Beschaffungen für Bundeswehr werden beschleunigt

Um bei kurzfristigen Ereignissen auf den Ausrüstungsbedarf der Bundeswehr und der Sicherheitsbehörden flexibler reagieren können, sollen Güter und Leistungen einfacher und schneller beschafft werden können. Dafür hat das Bundeskabinett heute ein Gesetz auf den Weg gebracht.

Schild des Materiallagers der Bundeswehr in Waren.

Das angepasste Vergaberecht erleichtert es Bundeswehr und Sicherheitsbehörden, schneller auf kurzfristige Anforderungen zu reagieren.

Foto: picture alliance / dpa

Mit internationalem Krisenmanagement, der Abwehr terroristischer Gefahren bis zu Fragen der Cybersicherheit stehen militärische und zivile Sicherheitsbehörden zunehmend vor neuen Herausforderungen.

Der vom Bundeskabinett beschlossene "Gesetzentwurf zur beschleunigten Beschaffung im Bereich der Verteidigung und Sicherheit und zur Optimierung der Vergabestatistik" passt vergaberechtliche Regelungen diesen Bedürfnissen an. So können notwendige Güter und Leistungen schneller eingekauft werden.
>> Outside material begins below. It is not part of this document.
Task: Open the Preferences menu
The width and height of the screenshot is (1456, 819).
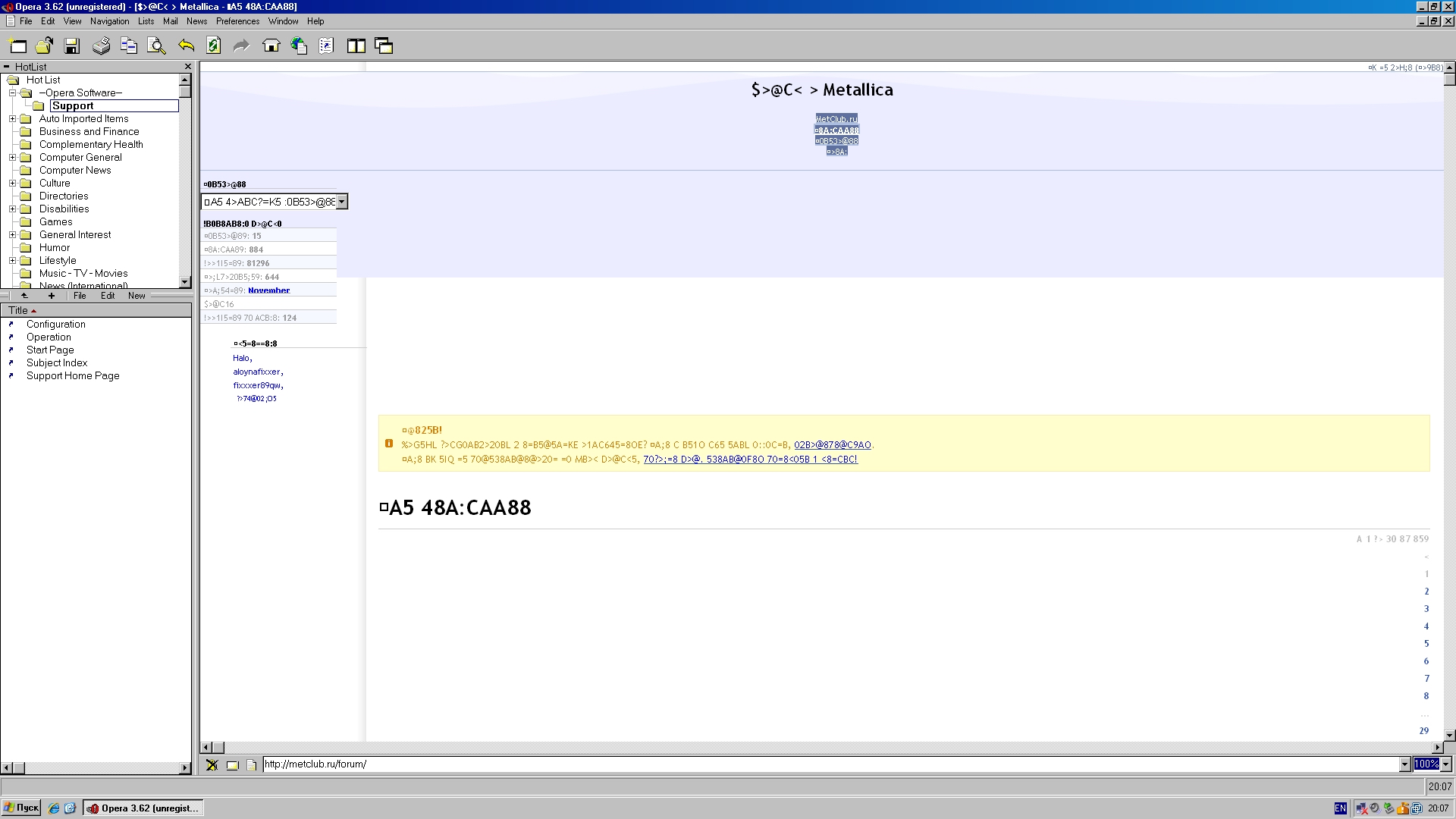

Das Vergaberecht umfasst alle Regeln und Vorschriften, die die öffentliche Hand beim Einkauf von Gütern und Leistungen und bei der Vergabe von Konzessionen befolgen muss. Es definiert zudem, in welchen Fällen Ausnahmen von diesen Grundsätzen erlaubt sind. So bestehen bereits heute Ausnahmen im Vergaberecht, wenn wesentliche Sicherheitsinteressen des Staates betroffen sind. 

Vergabestatistik geändert

Der Gesetzentwurf enthält außerdem Änderungen für die nationale Vergabestatistik in Deutschland. Mit den vorgeschlagenen Änderungen wird sichergestellt, dass eine optimale Erfassung, Aufbereitung, Auswertung und Bereitstellung der erhobenen Daten über die Beschaffungsaktivitäten auf allen staatlichen Ebenen möglich ist. Die bundesweite Vergabestatistik soll nach Inkrafttreten der neugefassten Regelungen im Jahr 2020 den Betrieb aufnehmen.